Fixing food systems in 80 steps: time for a Common Food Policy for the EU

By Nick Jacobs, Coordinator, IPES-Food

As study after study documents the extent of the problems in our food systems – from climate change to biodiversity loss and fast-spreading NCDs – we may be forgiven for feeling overwhelmed by the challenges we face. That’s why the International Panel of Experts on Sustainable Food Systems (IPES-Food) set out to do something different: we decided to focus on what needed to be done to fix those problems. And to build this vision, we enlisted the help of 400 food system actors over a three-year process of research and reflection.

The result is a roadmap to sustainable food systems in Europe – a set of 80 concrete proposals for reforming and realigning policies under a ‘Common Food Policy’. 80 may sound like a daunting number. However, the proposals are spread over the short-, medium- and long-term. They take up many reform ideas that have already been endorsed by EU institutions and civil society coalitions. And crucially, the first building block of this vision is to change the way we make policies and set priorities in food systems – a shift that can unlock all the other changes.

As we discovered through the process, a Common Food Policy is urgently required, not to replace sectoral policies (e.g. agricultural, health, trade), but to realign them, and put an end to the costly contradictions between them. At present, ambitious anti-obesity strategies coexist with agri-trade policies that make junk food cheap and abundant. Bold climate commitments are undermined by trade agreements designed to increase EU meat and dairy exports.

By contrast, a Common Food Policy would make it a requirement for policies to pull in the same direction. All Common Agricultural Policy (CAP) funding, for example, would be made conditional on Member States taking wide-ranging steps – from urban planning to fiscal and social policies – to build healthy food environments and promote healthy diets for all.
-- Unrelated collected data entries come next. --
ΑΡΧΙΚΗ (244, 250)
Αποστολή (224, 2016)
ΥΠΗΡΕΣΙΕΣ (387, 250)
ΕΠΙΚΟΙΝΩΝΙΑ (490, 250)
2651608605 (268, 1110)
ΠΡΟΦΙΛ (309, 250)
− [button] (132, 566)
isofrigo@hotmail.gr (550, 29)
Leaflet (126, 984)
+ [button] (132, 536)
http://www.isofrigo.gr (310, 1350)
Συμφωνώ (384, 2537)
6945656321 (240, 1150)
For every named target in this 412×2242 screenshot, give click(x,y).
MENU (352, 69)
A Common Food Policy is also urgently required to rebalance power in food systems. Powerful actors are blocking progress, and a Common Food Policy can break the deadlock. By shifting the focus from agriculture (and other sectoral policy areas) to food, a wider range of stakeholders can be meaningfully involved in designing and assessing policies. Powerful alliances can be built between all of those with an interest in moving away from the current food and farming model, and making it pay to produce healthy, sustainable food.
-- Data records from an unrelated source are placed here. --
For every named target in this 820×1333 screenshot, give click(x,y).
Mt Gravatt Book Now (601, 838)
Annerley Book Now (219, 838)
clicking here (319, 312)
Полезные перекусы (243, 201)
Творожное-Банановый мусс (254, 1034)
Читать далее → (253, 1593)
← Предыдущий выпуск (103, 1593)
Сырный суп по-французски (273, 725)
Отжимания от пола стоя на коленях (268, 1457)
That’s why the three-year participatory process to build a Common Food Policy was as important as any of the individual reform proposals. And that’s why the next steps must be equally participatory. The European institutions must take up the challenge of working with all food system actors to complete, adopt, and implement a food policy for Europe.

Ultimately, the Common Food Policy vision shows that fixing our food systems is an eminently doable task – but changing the way we make policies must be the first step.

Nick Jacobs is the coordinator of IPES-Food. He has worked as an agri-food journalist and in the team of the UN Special Rapporteur on the right to food.